Pourquoi s’intéresse-t-il tant à Gwendy et à son mystérieux bagage secret qu’elle ne permet à personne de toucher ? L’attaché-case sécurisé ne contiendrait-il pas la boîte à boutons ? Et si oui, pourquoi Gwendy l’a-t-elle emmenée avec elle ? Serait-ce pour débarrasser une fois pour toutes la Terre de cet encombrant talisman maléfique ? Quel est le but réel de la sortie dans l’espace prévue dans quelques jours ?
Qui s’emparera de la boîte détiendra le pouvoir ultime de préserver…ou de détruire le monde.

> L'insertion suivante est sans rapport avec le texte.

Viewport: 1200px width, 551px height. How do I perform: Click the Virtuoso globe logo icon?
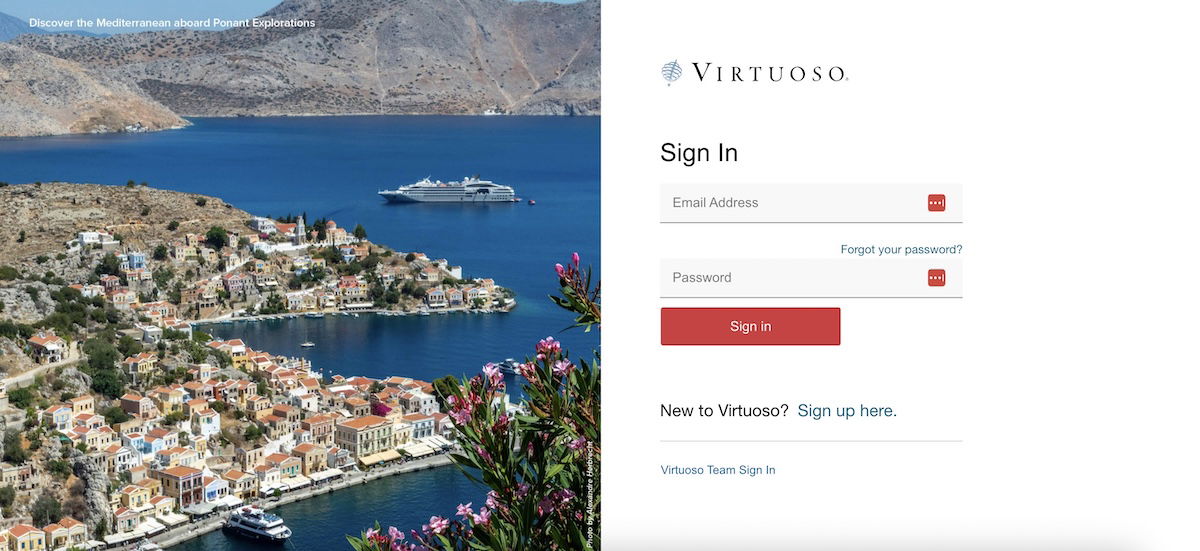672,73
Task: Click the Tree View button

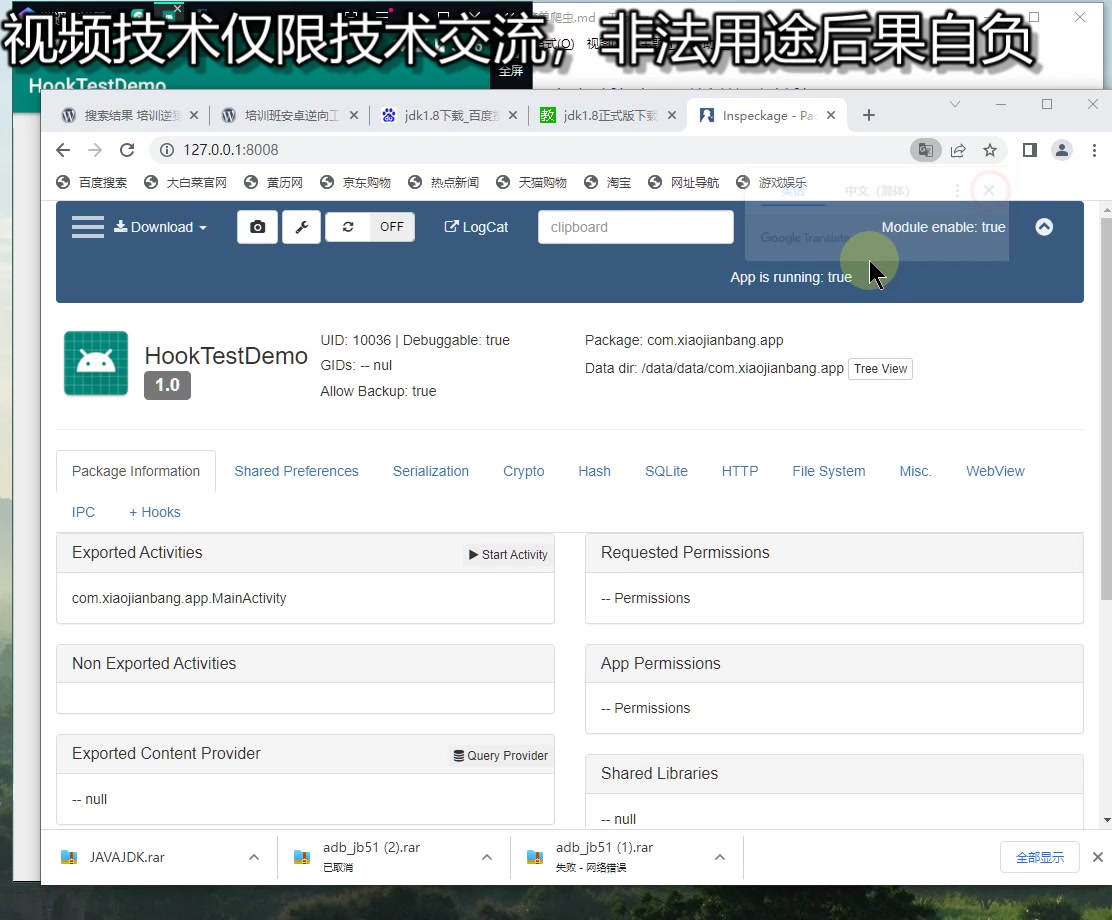Action: pos(879,369)
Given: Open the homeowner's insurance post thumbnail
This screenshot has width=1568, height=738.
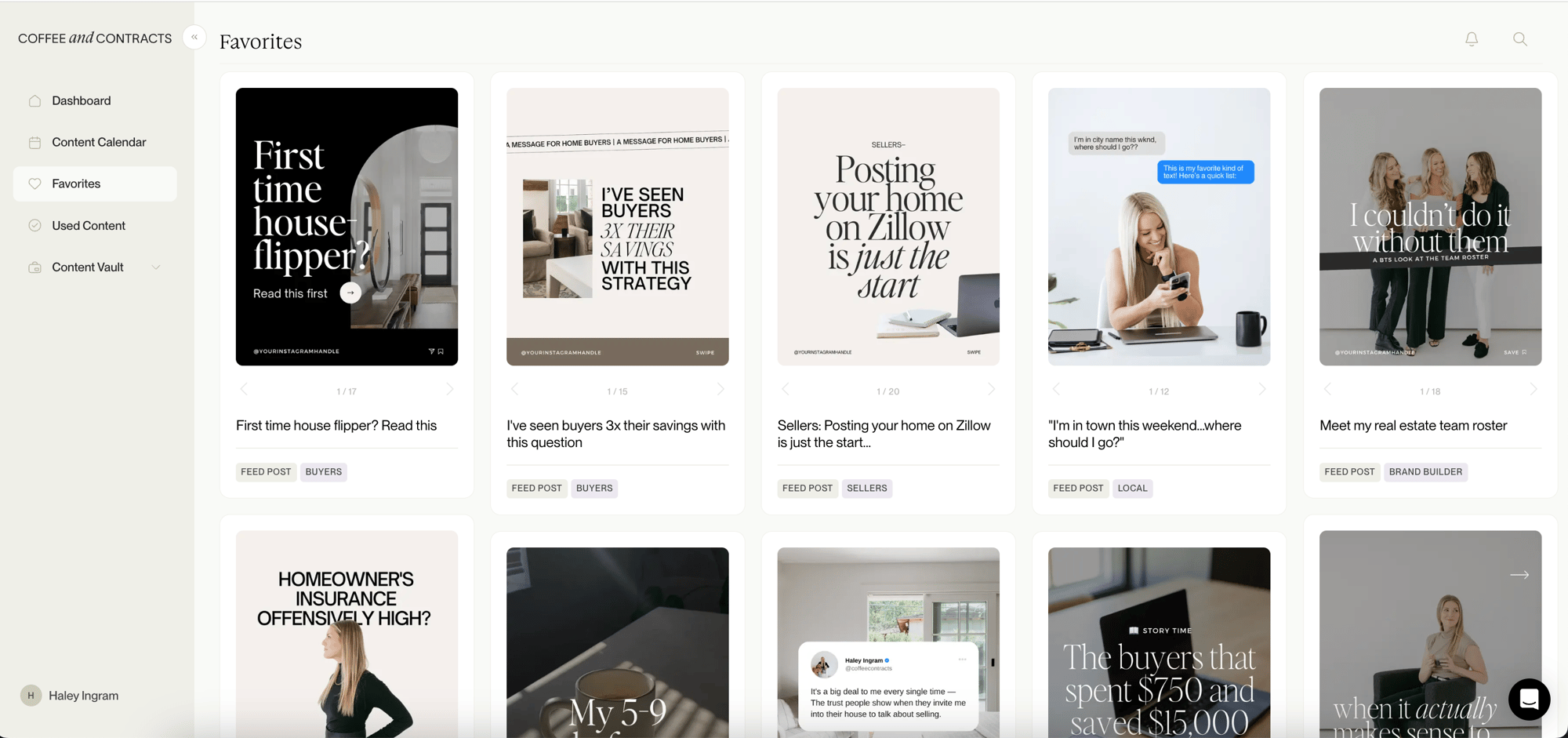Looking at the screenshot, I should pyautogui.click(x=347, y=634).
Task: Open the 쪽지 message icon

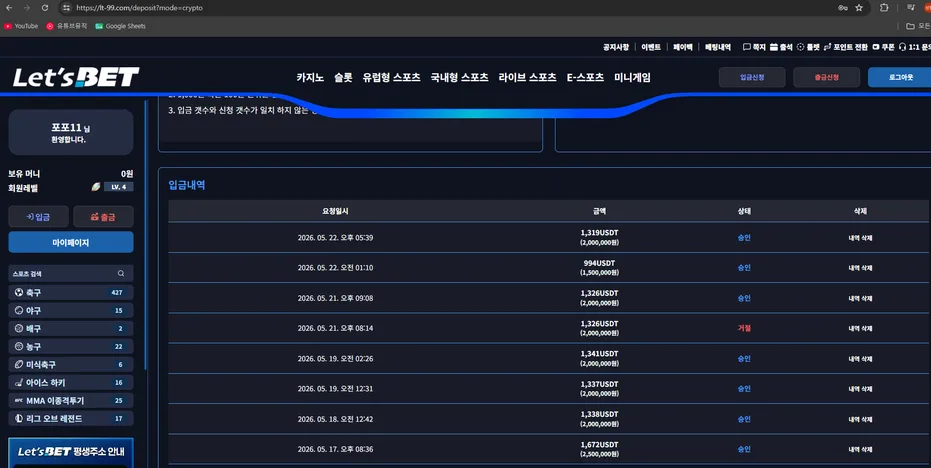Action: pyautogui.click(x=746, y=47)
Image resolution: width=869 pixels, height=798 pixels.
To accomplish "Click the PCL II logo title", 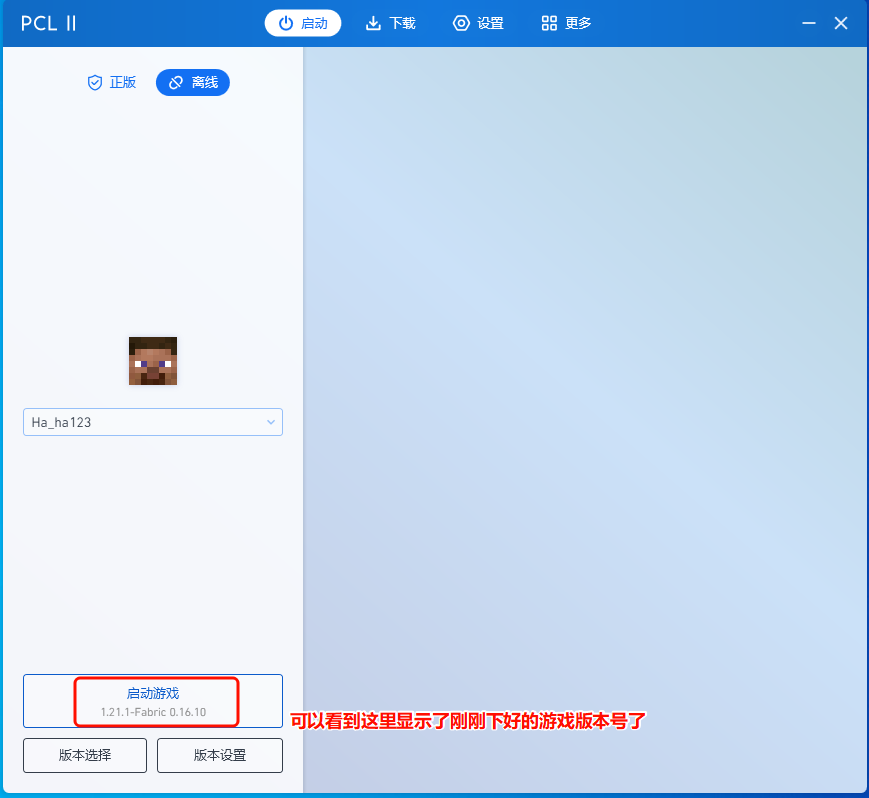I will point(48,23).
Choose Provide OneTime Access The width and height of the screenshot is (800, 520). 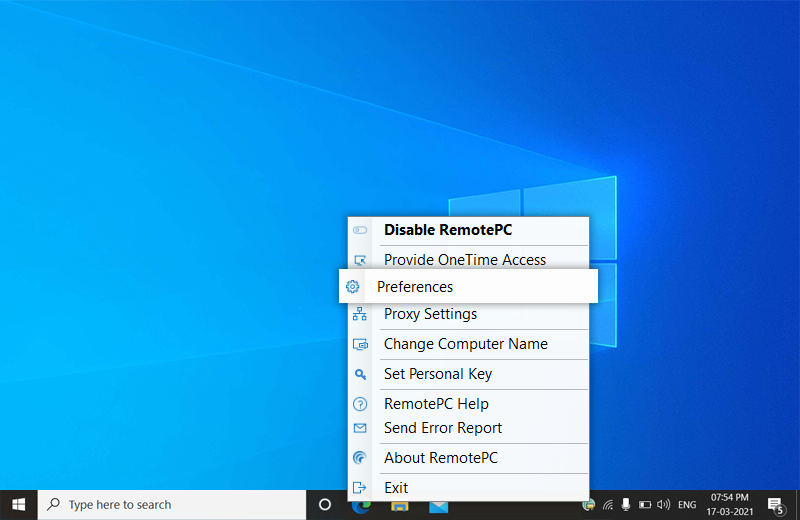tap(464, 259)
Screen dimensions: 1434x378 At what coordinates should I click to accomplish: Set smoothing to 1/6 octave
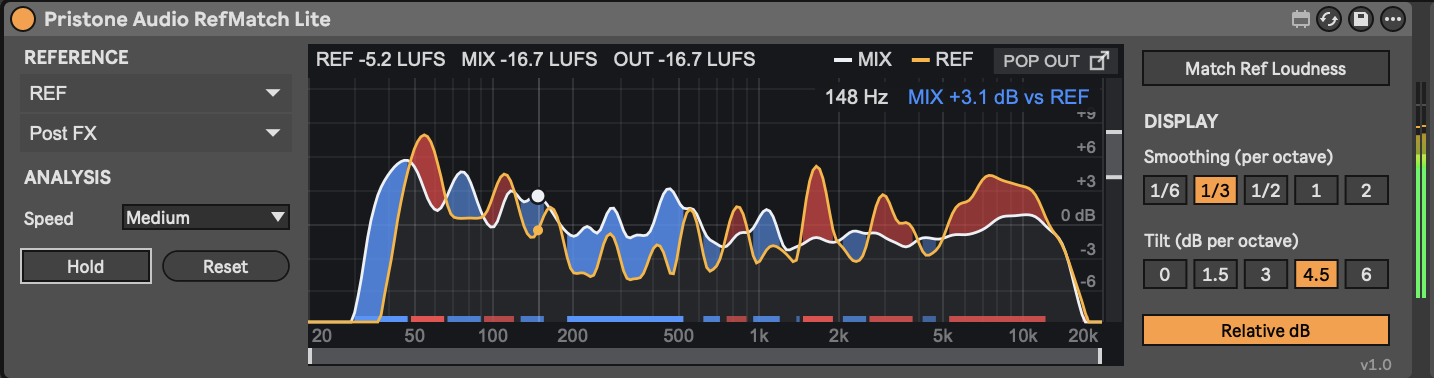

Voire des mondes, car Gareth Winston, convaincu par de mystérieux hommes en manteau jaune qu’il « existe bien d’autres univers », convoite le trésor maudit pour le restituer aux commanditaires de la mystérieuse Sombra Corporation…

 Comme une friandise

« La dernière mission de Gwendy » conjugue une multitude de genres littéraires : le fantastique, bien entendu, la science-fiction, évidemment, la fantasy, naturellement, l’anticipation (la situation de la Terre en 2026 ne laisse rien présager de bon), le thriller, l’aventure, l’horreur et même le policier (« qui a assassiné le mari de Gwendy » sera une des enquêtes les plus tortueuses d’un certain Norris Ridgewick, shériff de Castle Rock (Maine)).
Il est clair que pour cette clôture de cycle, c’est Stephen King qui mène la barque, autant par l’expression d’une inspiration facilement identifiable que par de très nombreuses références à son univers : à commencer par « La Tour Sombre » (les hommes en manteau jaune étant des Briseurs de rayons qui apparaissent déjà dans le recueil « Cœurs perdus en Atlantide ») pour finir avec « Cà », avec cette évocation d’un homme habillé en clown et aux dents effilées comme des rasoirs qui terrifie les habitants de la ville de Derry, en passant par cette bonne vieille localité de Castle Rock (où réside Gwendy), cadre de plus d’une dizaine de romans et de nouvelles.
King profite aussi de cet opus pour témoigner de sa très grande phobie de la maladie d’Alzheimer dont il affuble sa protagoniste.
Quelle a été la part de travail de Chizmar ? Difficile à dire mais il est évident que le vieil ami de Steve, par ailleurs éditeur de tirages limités de quelques titres du Maître du macabre, n’a pas eu les coudées franches pour cette dernière incursion.
Et c’est tant mieux.
La série « Gwendy » doit être considérée comme une friandise, une fantaisie acidulée, un exercice de style sympathique produit par deux amis partageant les mêmes valeurs et goûts littéraires.
On passera sur le caractère invraisemblable de Gwendy, femme politiquement influente qui, à 65 ans, atteinte d’Alzheimer, embarque pour un voyage spatial éprouvant sous des prétextes fallacieux, car sa « dernière mission » procure un moment de lecture très satisfaisant, dépaysant et truffé de madeleines kingiennes du meilleur effet.